Trost exited pit road on Lap 36 with almost a straightaway lead over Norton. Undaunted, Norton quickly reeled-in the leader and, on Lap 43, easily took the lead in Turn One. Trost was not about to give-up and immediately re-passed Norton on the outside of Turn Three. As soon as Trost reclaimed the lead, he started using an evasive, swerving line down the front straightaways in an attempt to break the draft and keep Norton at bay. Not even a lap later Norton drove straight down the middle of the straight instead of following Trost and easily passed him for the lead. Trost then crossed-over Norton off of turn two to reclaim the lead. The battling two-some exchanged the lead another five times in the next three laps with Trost coming out on top.
Biding his time, Norton rode behind Trost for two laps before going back on the attack. The back and forth battle for the lead resumed and Norton almost clipped the wall with twelve laps to go. Both sim races used nearly every part of the racing surface in attempt to gain an advantage on the other. Trost reclaimed the lead yet again on Lap 57 as Norton went wide in Turn Three and the battle further intensified as he began blocking Norton up and down the straightaways. The leaders even began going side-by-side through the corners, with Trost on the low side and Norton on the high line, in an effort to settle matters.
Norton finally cleared Trost on the South short-chute with only four laps remaining and commenced to blocking Trost down the backstretch. Trost went to the high side entering Turn Three and tried to pinch down on Norton to hinder his momentum. Norton went as low as he could, lower than he should have in fact, clipped the curbing in Turn Four and pushed up into Trost. Both drivers drifted off of Turn Four as they attempted to regain control. Trost somehow had escaped damage in the contact; not do Norton who suffered a bent front wing and his right-rear wheel guard.
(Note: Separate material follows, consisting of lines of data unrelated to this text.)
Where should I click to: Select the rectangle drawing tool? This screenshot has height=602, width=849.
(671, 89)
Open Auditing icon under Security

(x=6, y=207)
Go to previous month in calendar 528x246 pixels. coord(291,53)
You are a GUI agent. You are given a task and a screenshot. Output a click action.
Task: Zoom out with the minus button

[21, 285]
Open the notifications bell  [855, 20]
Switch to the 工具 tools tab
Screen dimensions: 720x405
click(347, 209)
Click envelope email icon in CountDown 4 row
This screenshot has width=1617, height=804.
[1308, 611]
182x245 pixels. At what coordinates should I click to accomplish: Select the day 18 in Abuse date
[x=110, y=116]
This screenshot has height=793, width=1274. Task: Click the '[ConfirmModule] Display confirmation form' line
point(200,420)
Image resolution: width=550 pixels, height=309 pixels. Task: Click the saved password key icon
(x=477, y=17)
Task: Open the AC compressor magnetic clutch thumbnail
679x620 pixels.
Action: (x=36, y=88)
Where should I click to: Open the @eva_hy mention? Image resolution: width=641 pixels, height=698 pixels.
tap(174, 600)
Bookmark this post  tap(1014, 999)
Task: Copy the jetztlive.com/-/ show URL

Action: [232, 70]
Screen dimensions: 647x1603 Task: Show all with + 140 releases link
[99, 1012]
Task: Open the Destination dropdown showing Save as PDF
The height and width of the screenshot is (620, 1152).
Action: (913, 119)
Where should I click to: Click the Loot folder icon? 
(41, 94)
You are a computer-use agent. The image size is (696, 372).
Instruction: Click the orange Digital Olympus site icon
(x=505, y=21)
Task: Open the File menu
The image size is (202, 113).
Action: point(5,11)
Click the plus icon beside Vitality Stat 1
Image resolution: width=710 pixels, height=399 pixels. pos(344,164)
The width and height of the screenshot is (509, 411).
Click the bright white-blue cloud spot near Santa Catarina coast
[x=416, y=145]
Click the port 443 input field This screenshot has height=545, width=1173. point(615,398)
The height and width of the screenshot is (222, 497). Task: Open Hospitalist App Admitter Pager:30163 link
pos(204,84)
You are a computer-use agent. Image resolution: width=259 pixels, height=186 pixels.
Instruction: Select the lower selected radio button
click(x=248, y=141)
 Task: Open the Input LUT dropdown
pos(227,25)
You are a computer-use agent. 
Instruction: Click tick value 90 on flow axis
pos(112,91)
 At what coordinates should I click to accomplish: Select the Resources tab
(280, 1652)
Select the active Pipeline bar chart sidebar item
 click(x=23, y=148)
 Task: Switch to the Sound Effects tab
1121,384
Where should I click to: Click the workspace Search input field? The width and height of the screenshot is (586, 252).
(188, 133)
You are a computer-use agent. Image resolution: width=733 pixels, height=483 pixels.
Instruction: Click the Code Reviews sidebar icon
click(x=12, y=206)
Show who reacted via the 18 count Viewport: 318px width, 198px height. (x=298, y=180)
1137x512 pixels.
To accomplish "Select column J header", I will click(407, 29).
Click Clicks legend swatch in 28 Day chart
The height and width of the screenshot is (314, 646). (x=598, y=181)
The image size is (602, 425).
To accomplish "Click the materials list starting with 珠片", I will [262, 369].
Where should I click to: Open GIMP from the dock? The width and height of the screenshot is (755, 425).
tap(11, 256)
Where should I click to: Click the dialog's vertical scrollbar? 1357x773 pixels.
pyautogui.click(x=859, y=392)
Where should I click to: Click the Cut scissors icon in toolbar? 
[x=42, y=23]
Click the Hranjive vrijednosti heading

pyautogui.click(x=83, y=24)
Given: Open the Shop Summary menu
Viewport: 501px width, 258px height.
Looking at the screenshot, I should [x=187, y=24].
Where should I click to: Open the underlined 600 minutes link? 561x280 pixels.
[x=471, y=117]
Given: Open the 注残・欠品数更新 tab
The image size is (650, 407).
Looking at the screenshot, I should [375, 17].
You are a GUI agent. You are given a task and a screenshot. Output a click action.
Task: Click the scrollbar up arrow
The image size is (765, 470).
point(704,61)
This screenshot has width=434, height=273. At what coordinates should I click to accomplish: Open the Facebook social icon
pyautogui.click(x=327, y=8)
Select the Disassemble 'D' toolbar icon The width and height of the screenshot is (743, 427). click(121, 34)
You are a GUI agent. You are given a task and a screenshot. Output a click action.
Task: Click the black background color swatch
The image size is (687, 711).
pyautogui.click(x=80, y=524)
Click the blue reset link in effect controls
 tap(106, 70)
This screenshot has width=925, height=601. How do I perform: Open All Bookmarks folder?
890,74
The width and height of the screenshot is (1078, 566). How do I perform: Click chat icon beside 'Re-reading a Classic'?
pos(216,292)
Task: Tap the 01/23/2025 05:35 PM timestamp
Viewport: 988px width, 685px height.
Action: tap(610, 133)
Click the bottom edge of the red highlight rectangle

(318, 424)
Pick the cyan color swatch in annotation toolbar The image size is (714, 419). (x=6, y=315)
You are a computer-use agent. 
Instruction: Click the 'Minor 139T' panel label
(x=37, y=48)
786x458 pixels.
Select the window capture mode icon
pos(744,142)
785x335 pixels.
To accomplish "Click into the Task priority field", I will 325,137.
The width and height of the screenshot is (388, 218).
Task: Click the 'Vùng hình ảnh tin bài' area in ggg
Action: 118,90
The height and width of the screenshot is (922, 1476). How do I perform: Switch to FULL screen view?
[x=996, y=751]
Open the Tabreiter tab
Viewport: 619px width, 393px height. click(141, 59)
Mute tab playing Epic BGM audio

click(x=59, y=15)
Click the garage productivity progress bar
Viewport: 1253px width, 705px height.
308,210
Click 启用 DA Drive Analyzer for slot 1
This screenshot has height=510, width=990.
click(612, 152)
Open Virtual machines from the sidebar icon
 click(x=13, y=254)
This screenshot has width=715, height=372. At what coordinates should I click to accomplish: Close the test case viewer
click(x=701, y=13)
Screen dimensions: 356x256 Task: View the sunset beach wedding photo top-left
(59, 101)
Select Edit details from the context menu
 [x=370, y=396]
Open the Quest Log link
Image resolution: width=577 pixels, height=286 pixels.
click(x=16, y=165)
Thus Trost easily cruised to a 1.565s win over Norton in the 3217 Strength of Field race, the highest SoF of the week. Trost earned 199 points for his efforts in the caution-(but not incident-)free race. Davis finished third ahead of Espitee fourth with Pfander rounding-out the top five in a week that saw a total of 24 sim-racers turn left into victory lane and Espitee winning a week-high four races.